REQUIRED WORK >> The answer should hold only the line with "filipino women (188, 891)" and each line after it through the last line of the material, exactly.
------------------------
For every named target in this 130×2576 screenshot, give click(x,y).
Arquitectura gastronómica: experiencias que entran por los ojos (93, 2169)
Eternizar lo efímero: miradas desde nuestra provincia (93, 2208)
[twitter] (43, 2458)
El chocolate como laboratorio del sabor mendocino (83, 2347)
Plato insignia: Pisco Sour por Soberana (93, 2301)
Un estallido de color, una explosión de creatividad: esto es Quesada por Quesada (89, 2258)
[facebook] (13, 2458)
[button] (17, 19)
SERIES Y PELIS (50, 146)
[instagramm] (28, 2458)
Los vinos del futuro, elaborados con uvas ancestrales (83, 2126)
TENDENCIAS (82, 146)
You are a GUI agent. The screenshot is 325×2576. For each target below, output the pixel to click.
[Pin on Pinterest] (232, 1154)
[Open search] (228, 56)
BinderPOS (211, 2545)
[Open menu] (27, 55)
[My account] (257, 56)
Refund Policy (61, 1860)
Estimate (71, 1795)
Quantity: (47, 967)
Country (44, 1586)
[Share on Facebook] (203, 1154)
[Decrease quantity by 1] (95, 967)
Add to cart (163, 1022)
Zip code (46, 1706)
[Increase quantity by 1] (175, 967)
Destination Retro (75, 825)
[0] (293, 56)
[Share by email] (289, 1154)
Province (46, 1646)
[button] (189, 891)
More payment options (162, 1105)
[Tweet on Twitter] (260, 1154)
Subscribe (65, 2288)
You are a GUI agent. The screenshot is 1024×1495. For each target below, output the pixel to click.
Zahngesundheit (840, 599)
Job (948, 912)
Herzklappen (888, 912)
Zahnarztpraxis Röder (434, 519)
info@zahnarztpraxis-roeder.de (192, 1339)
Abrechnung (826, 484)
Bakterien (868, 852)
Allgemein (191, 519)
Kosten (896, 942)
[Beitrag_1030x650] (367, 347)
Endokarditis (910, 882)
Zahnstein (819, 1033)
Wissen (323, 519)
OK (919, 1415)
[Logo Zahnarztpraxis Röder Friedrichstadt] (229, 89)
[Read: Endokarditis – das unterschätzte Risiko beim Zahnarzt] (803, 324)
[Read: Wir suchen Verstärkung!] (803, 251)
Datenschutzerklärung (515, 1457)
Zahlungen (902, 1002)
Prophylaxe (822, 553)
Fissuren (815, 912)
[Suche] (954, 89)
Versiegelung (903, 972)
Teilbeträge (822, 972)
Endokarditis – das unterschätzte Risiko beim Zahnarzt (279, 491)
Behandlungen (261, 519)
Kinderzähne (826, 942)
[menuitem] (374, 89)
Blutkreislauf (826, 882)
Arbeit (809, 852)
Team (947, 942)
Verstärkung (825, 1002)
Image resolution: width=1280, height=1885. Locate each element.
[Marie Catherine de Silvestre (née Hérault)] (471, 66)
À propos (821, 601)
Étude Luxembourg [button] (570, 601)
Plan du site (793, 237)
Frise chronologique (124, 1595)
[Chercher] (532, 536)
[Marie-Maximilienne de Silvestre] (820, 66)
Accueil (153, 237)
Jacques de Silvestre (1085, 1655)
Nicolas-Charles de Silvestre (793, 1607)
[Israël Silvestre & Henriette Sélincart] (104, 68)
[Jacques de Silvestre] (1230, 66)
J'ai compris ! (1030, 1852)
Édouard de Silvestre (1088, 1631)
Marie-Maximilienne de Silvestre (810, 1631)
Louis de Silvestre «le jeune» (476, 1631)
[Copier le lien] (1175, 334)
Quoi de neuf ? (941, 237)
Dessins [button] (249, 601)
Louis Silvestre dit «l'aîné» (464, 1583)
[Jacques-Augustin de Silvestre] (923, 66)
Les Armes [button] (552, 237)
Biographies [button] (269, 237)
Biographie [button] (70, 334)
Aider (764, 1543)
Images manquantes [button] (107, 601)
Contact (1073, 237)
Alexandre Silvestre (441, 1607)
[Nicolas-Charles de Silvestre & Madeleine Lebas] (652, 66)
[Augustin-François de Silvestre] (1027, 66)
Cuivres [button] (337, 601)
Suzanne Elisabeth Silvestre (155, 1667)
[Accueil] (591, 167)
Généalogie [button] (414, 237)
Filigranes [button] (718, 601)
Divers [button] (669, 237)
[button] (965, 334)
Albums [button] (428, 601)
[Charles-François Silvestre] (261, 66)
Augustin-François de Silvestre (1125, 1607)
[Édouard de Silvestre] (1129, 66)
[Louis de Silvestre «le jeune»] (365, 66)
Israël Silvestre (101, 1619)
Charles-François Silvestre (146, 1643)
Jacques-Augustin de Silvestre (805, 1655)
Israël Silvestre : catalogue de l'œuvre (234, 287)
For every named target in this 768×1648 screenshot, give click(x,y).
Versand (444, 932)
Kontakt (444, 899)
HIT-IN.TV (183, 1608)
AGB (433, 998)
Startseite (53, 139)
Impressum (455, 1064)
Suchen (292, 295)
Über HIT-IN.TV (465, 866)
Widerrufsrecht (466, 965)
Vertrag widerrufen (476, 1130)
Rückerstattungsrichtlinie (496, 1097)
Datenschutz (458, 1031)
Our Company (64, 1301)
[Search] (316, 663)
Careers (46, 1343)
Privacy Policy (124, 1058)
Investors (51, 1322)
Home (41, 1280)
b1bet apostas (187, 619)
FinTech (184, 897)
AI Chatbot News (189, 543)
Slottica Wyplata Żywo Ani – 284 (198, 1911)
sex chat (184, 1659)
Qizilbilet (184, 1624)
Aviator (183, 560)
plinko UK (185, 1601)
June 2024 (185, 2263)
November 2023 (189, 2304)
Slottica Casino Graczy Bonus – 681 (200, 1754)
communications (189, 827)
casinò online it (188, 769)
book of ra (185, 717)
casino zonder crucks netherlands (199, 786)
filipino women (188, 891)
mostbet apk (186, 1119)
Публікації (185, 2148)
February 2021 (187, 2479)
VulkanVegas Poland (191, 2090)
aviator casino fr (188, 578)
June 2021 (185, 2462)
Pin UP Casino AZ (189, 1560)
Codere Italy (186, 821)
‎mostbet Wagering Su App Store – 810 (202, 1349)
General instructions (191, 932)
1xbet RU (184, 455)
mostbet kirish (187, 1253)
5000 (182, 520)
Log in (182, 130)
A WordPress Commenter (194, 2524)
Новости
------------------------
ANSWER BOX >>
filipino women (188, 891)
mostbet apk (186, 1119)
Публікації (185, 2148)
February 2021 (187, 2479)
VulkanVegas Poland (191, 2090)
aviator casino fr (188, 578)
June 2021 (185, 2462)
Pin UP Casino AZ (189, 1560)
Codere Italy (186, 821)
‎mostbet Wagering Su App Store – 810 (202, 1349)
General instructions (191, 932)
1xbet RU (184, 455)
mostbet kirish (187, 1253)
5000 (182, 520)
Log in (182, 130)
A WordPress Commenter (194, 2524)
Новости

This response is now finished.